In argument before him, counsel for the Trust had argued that the fact that this tenancy had arisen from a cold call to JS was sufficient to take the case out of the ordinary course of events which would usually lead to the granting of a tenancy. Spencer J did not agree – in her evidence, JS had given “perfectly coherent reasons why she thought she had been approached” (para 40).
Analysis and Conclusions
Few are likely to disagree with Spencer J’s decision on a policy level. Although it had been suggested by counsel for the Trust that JS had not been entirely honest in some of the documents which she had completed, Judge Saunders found her to be: “a straightforward and reliable witness” (quoted at para 25). She was dealing with employees of the Trust and had very little reason to doubt the veracity of statements made by them. She would not have had knowledge of the “internal machinations” of the Trust (quoted at para 29).
We can remind ourselves of apparent authority’s legal requirements: (1) the principal’s representation and (2) the third party’s (reasonable) reliance on that representation. CR and ZM were indeed housing officers, armed with headed notepaper and with access to keys. These facts, read together, established a representation by conduct on the part of the Trust.
Judge Luba’s emphasis that the employees were not gardeners or gasfitters is interesting. Given that CR and ZM worked in the housing department, it was perfectly reasonable for JS to think that they were authorised to allocate properties to tenants (even if they were not). Had she been dealing with a gardener, this conclusion would not have been reasonable. This is reminiscent of Lord Steyn’s dicta in First Energy (UK) Ltd v Hungarian International Bank Ltd, emphasising the senior role of Jamison (the agent in First Energy) and contrasting this with the position of the agent in Armagas ( Lloyd’s Rep at 204).
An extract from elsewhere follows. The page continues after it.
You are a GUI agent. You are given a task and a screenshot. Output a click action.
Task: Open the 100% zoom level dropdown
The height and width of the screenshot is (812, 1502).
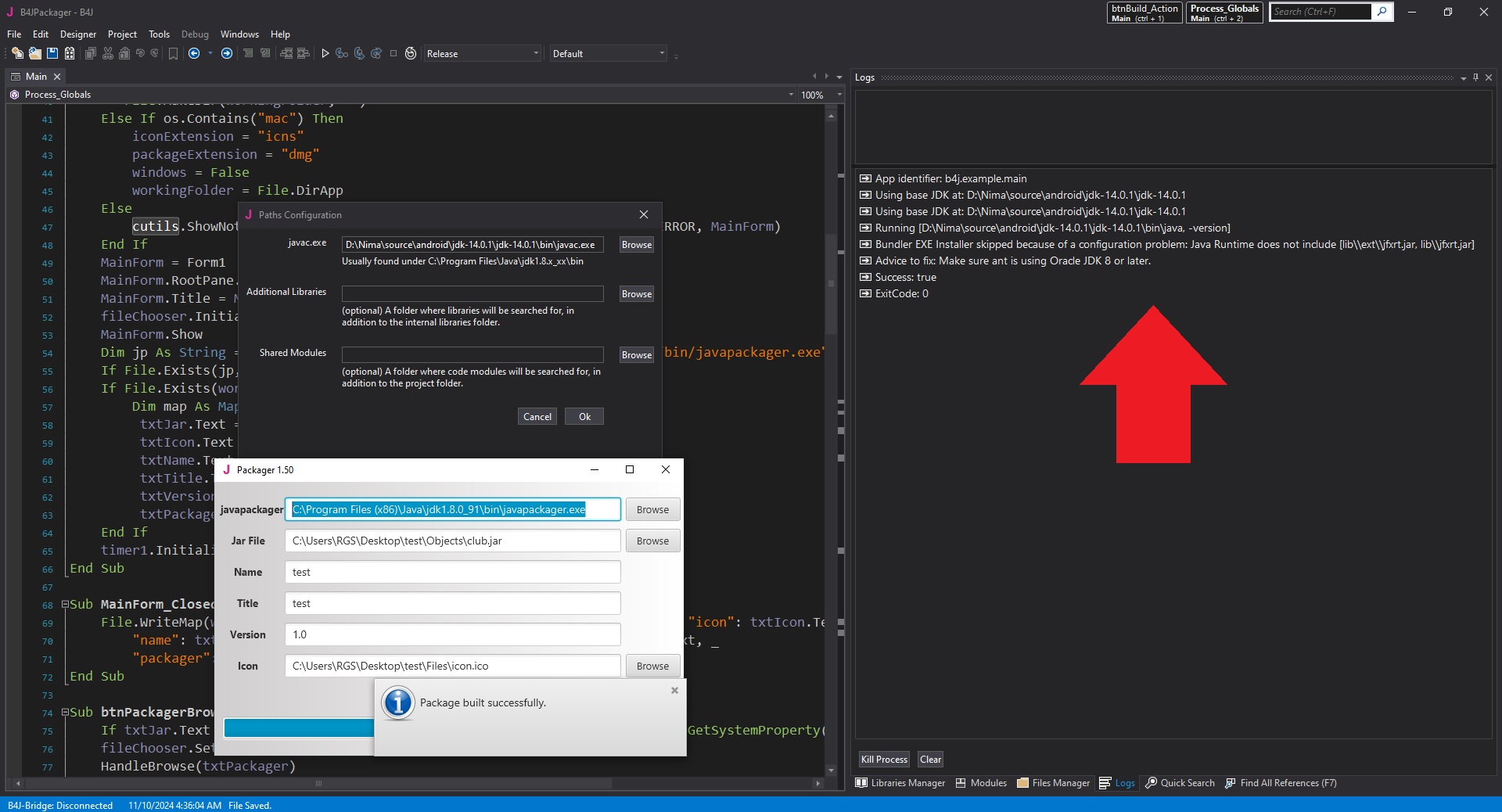click(839, 95)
Older Scottish cases provide useful illustrations of situations where it was concluded that the third party ought to have been suspicious of the surrounding circumstances. In one such case, an agent offered a price well below market value, indicating that he was “hard up” and “badly wanting money” (Thomas Hayman & Sons v The American Cotton Oil Co (1907) 45 SLR 207). Applying these lessons to this case, we can ask whether JS ought to have been suspicious. Spencer J rejected submissions based on the fact that she had significant experience of applying for housing. Different landlords will have different procedures. Should she have been suspicious when asked to send information to a personal email address? In these days of working from home, that request is hardly suspicious.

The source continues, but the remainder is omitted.